Port Phillip Council has informed Members of State Parliament that “the Palais is nearing the end of its structural life”. The building has been assessed to have significant issues putting “the theatre at imminent risk of closure”.

Adding to a list of urgent repairs, an inspection of the façade found sections of concrete render, as well as many of the architectural window features, were no longer securely fastened to the building. External scaffolding has been erected around the theatre to protect the public.

Restoration works could have commenced a long time ago. An agreement was struck to develop the ‘Triangle’ site, which included restoration works to the last remaining building there, the Palais.

In addition to the theatre, the site would have gained shopping outlets, restaurants and bars, a Tafe college, an underground car park, and a boutique hotel. But a newly elected Council reneged on the agreement and paid the developer $5 million to walk away.

Critics said it would have been a ‘Chadstone by the sea’. Supporters said it was going to be St Kilda’s answer to Fed Square. Either way, the developer went packing, as did the $20 million committed to funding the restoration of the adjoining Palais.

More than five years on, the Triangle remains an open-air car park. Council has not been able to deliver a plan to improve the site.

Meanwhile, the 87-year-old theatre is in urgent need of several repairs, including resealing the entire exterior of the building.

Council, who manages the building, has not been able to come up with a way to fund its restoration.
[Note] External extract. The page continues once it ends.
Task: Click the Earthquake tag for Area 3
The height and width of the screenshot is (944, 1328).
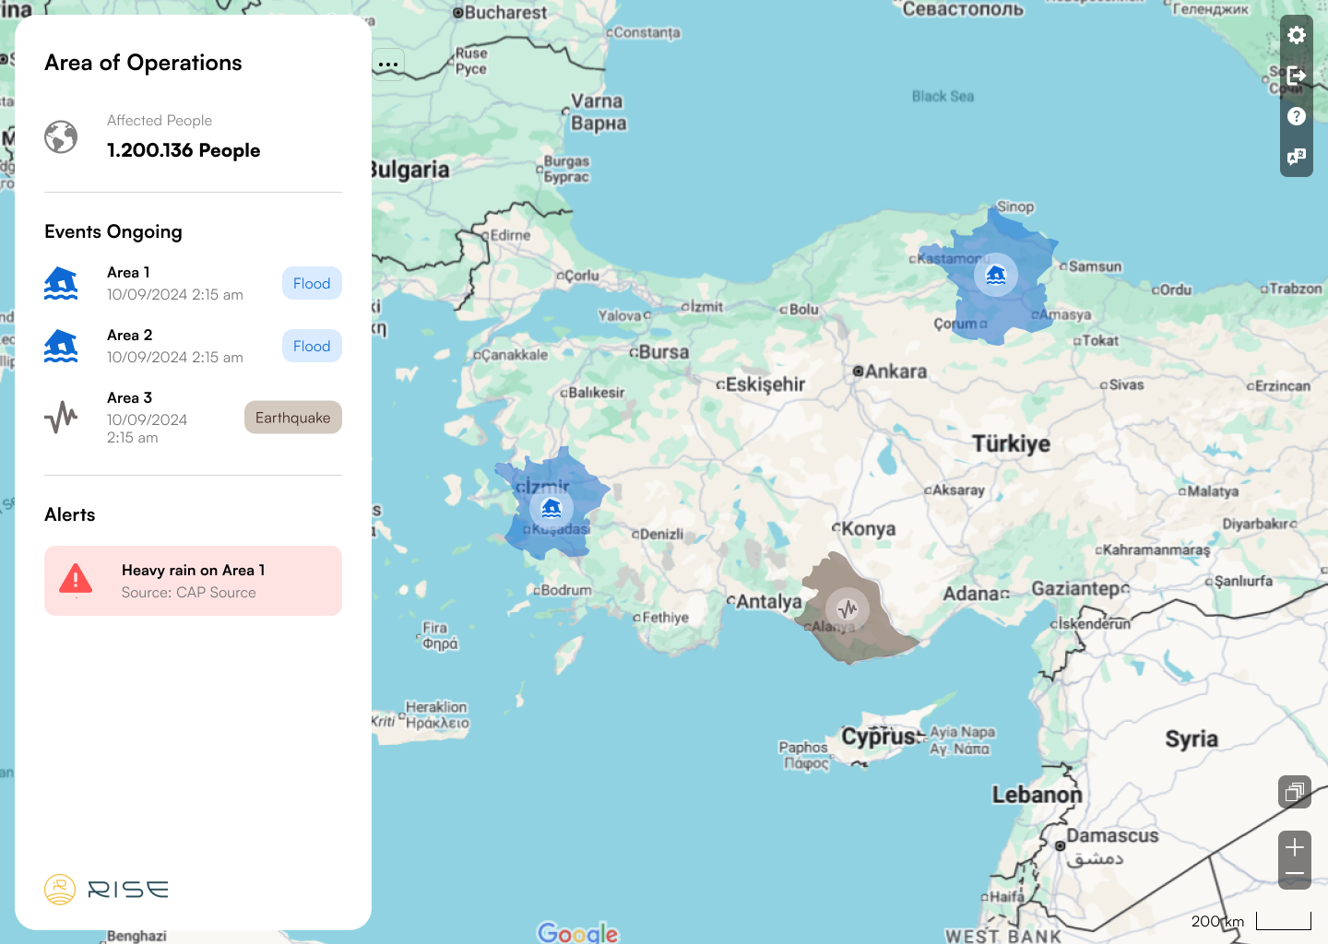Action: pyautogui.click(x=292, y=418)
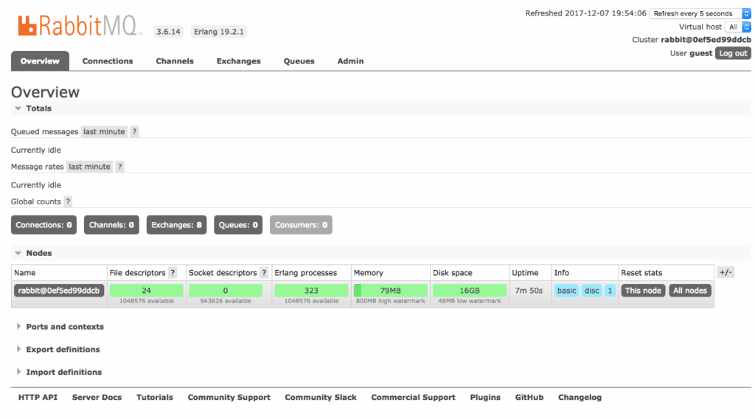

Instead it has gone begging to State MPs, arguing the Palais has “architectural, historical and cultural significance to the State”.

“An immediate investment of $15 million is required to keep the theatre open in the short term. A further $25 million is required in the medium term to bring the building up to compliance with current standards.”

The operator of the venue is not backing Council on this one. Last month, Palais chief executive Neil Croker told The Age that state government should instead consider extending the lease to his company in return for funding long term renovations.

The Palais is the largest theatre in Australia with a seating capacity of 2896, and an estimated annual patronage of 317,000.

Given its success, it is hard to imagine the Palais could go the same way as the other buildings that once stood on the Triangle site, and become a desolate car park. But until funding is found for the repairs, the Palais’ future looks grim.